Considerações finais

Um projeto popular nacional exige a superação da vulnerabilidade estrutural e das pressões e ameaças no campo econômico, financeiro, tecnológico, ideológico, político e militar. A redução dessas vulnerabilidades depende do aumento da presença nacional nos diversos setores, e na maior capacidade da sociedade influenciar essas áreas.

Ao afirmarmos que a soberania nacional está vinculada à soberania popular, estamos dizendo que, em primeiro lugar, um país soberano cuida bem da sua gente, assegurando a todas as pessoas, famílias e comunidades os direitos fundamentais.
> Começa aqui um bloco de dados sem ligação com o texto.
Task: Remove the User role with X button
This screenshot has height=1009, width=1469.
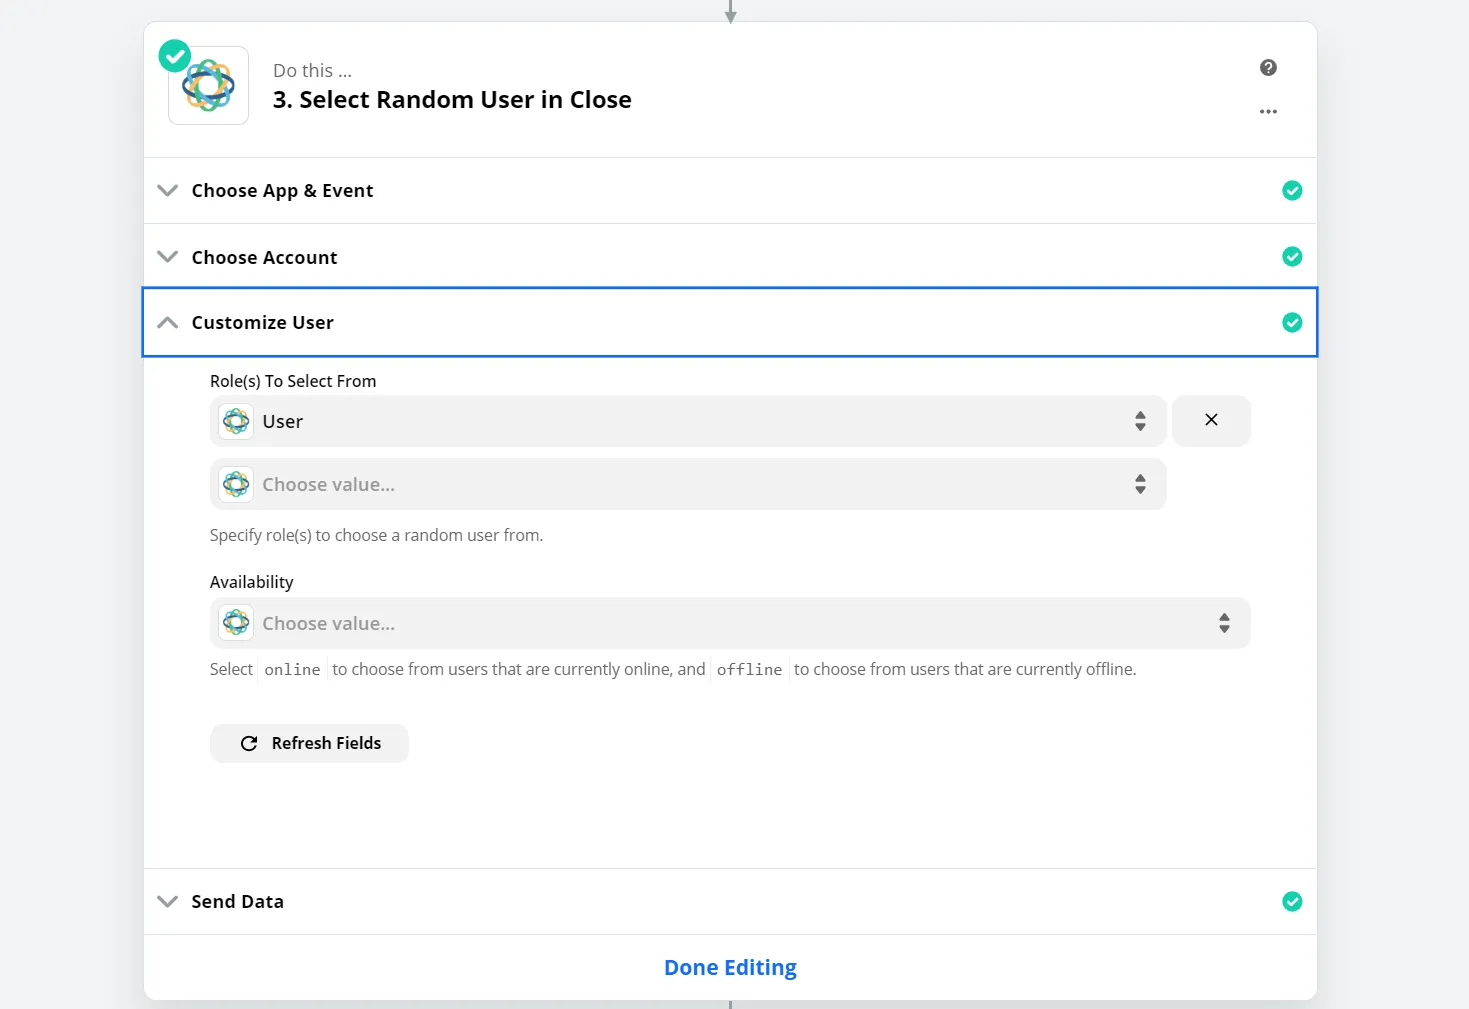Action: point(1211,421)
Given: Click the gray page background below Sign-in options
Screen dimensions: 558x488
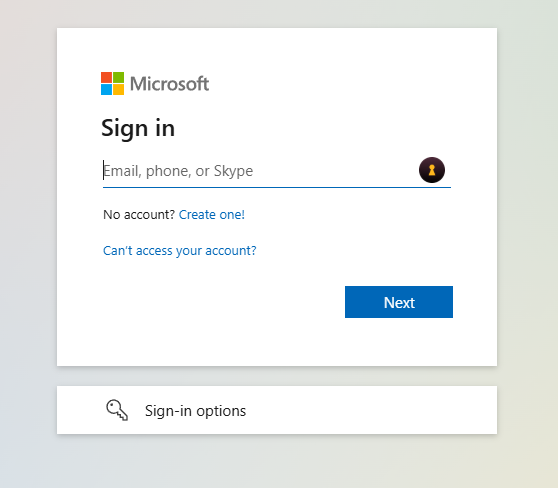Looking at the screenshot, I should 277,463.
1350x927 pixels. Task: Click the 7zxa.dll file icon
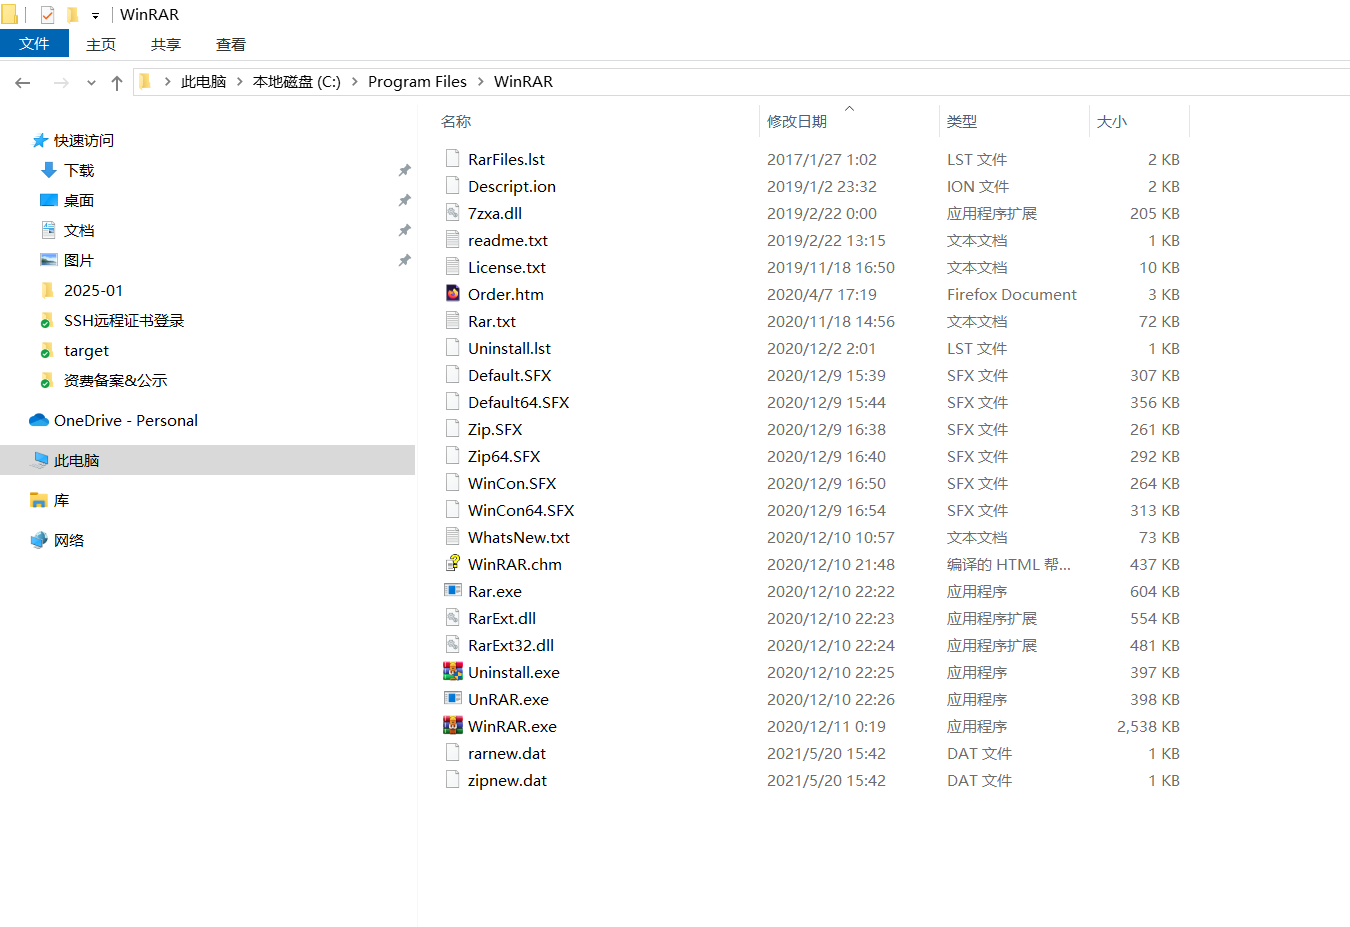453,213
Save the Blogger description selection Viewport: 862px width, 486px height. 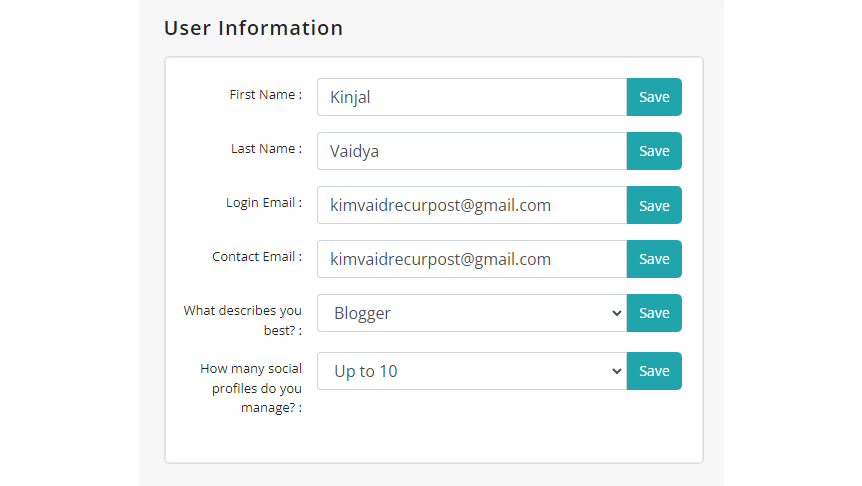pos(654,313)
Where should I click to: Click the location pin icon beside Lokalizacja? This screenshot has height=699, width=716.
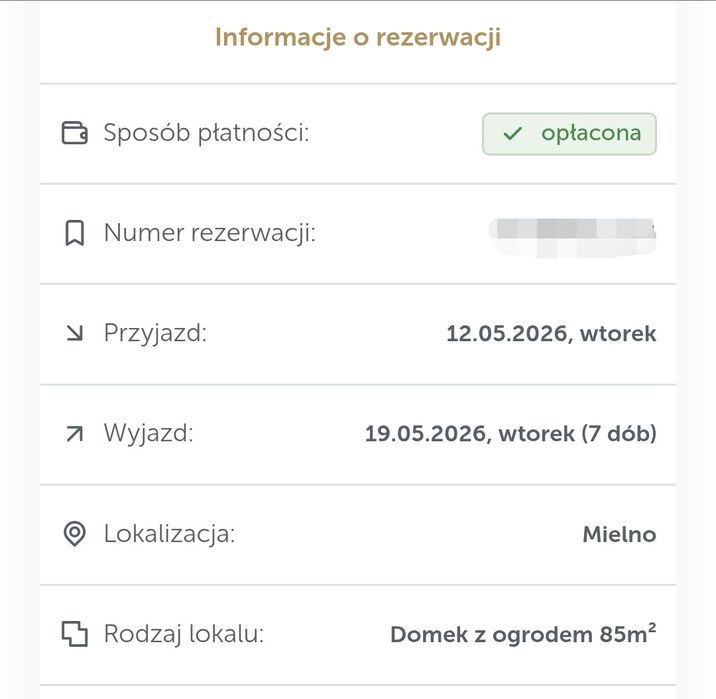click(x=74, y=534)
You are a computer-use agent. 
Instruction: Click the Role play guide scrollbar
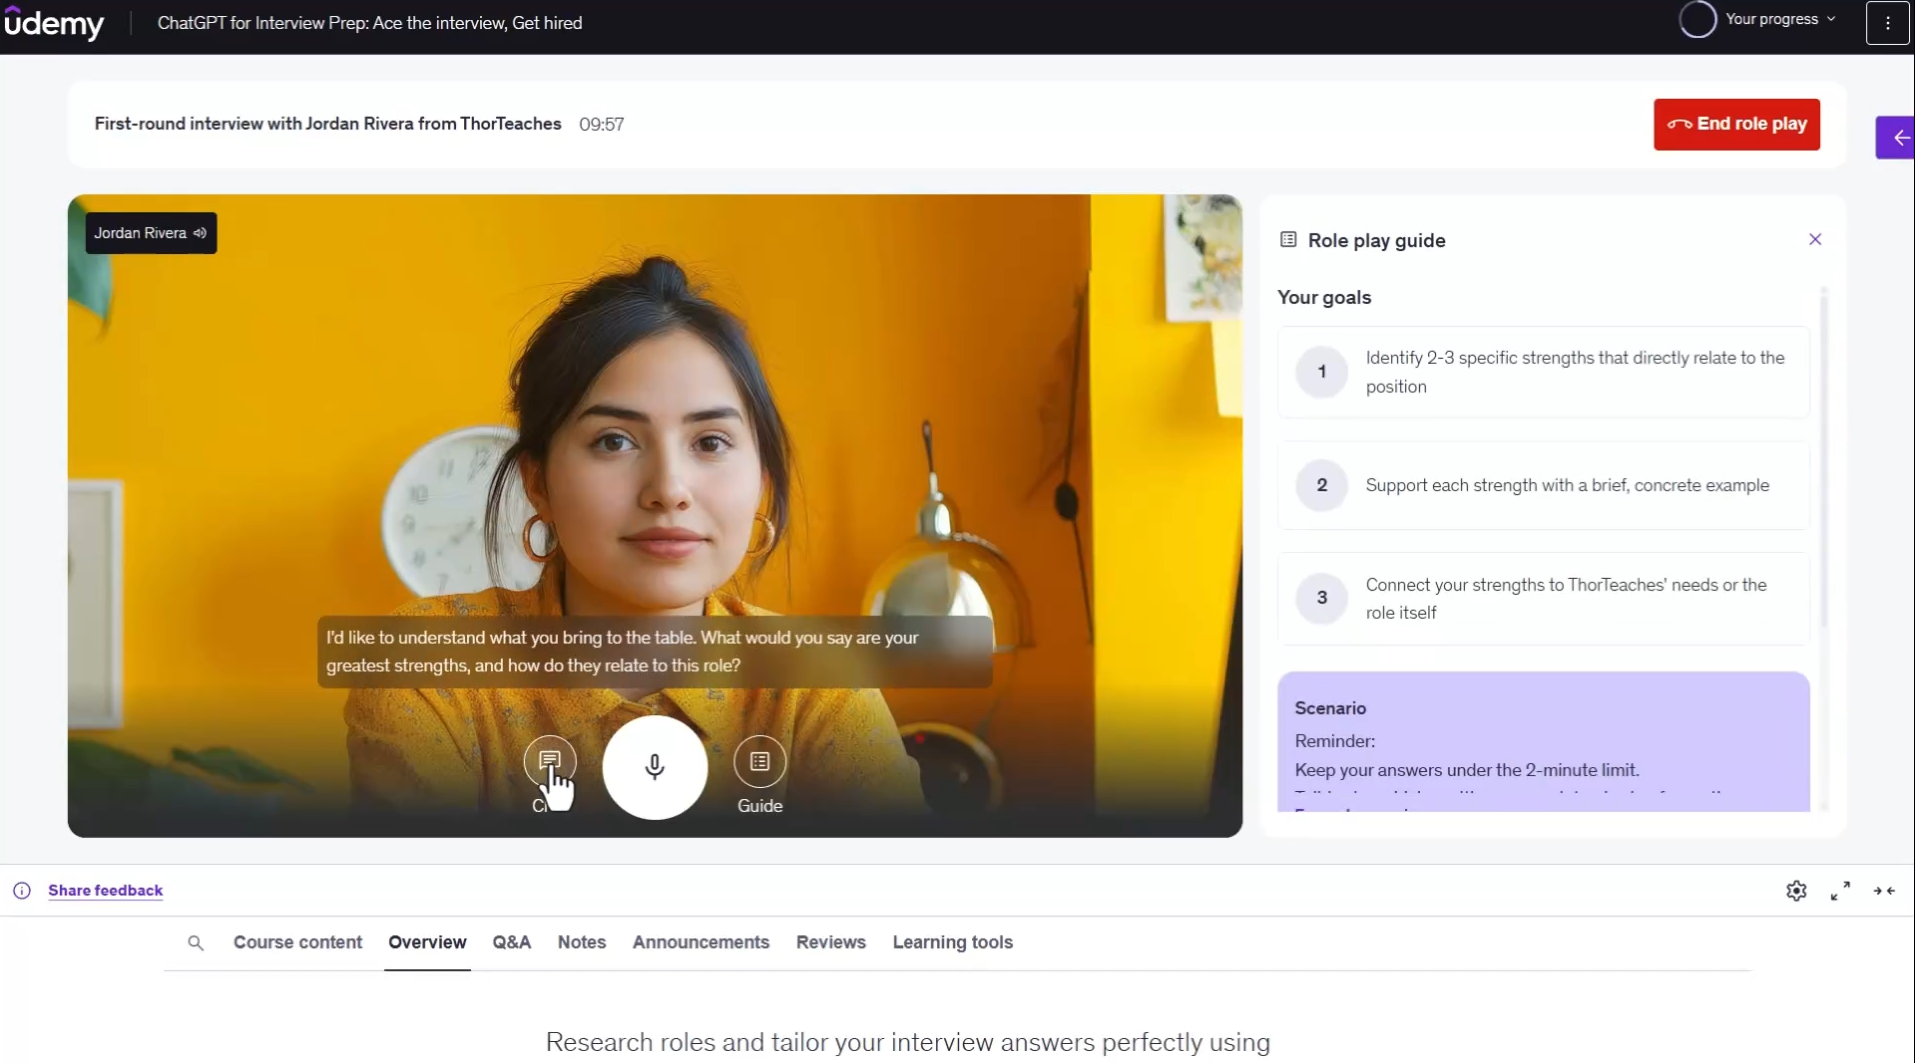click(1824, 460)
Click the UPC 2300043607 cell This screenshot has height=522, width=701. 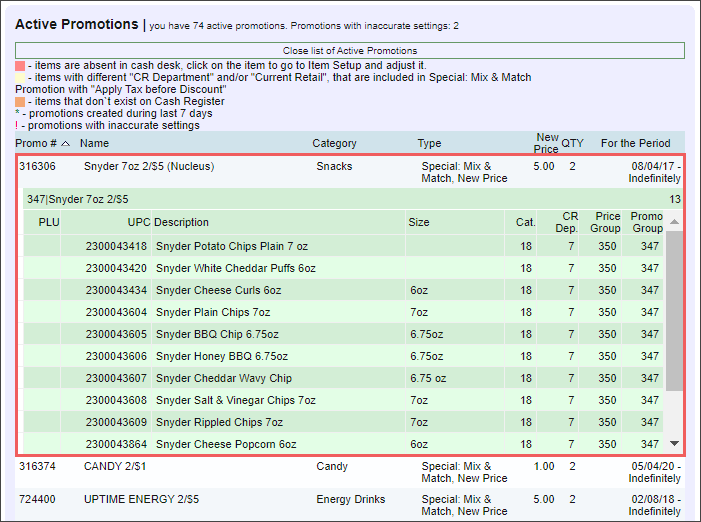[116, 378]
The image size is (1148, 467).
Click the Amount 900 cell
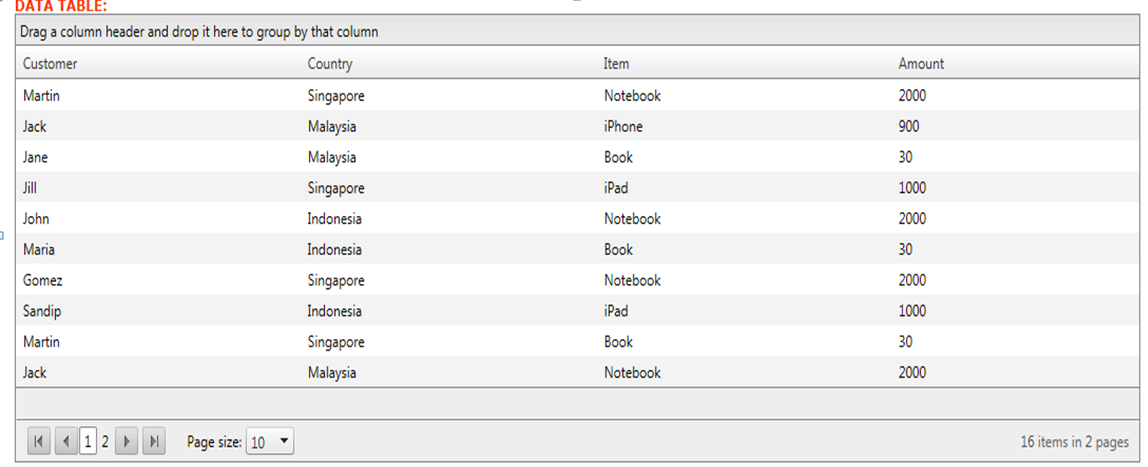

Um povo que percebe que seu país lhe proporciona uma vida boa é aquele que se engaja na defesa da sua soberania diante de ataques externos. Não se defende aquilo que não se sente, que não se tem pertença. Um Estado que se torna inimigo de seu povo, caçando sua soberania para entregá-la a um terceiro, rompeu o contrato original: já não é mais Estado, é só um estado de servidão que capturou a nação. Diante de tantos ataques, gritamos com ainda mais força neste 3 de outubro: “Em defesa da soberania e contra as privatizações: fora imperialistas!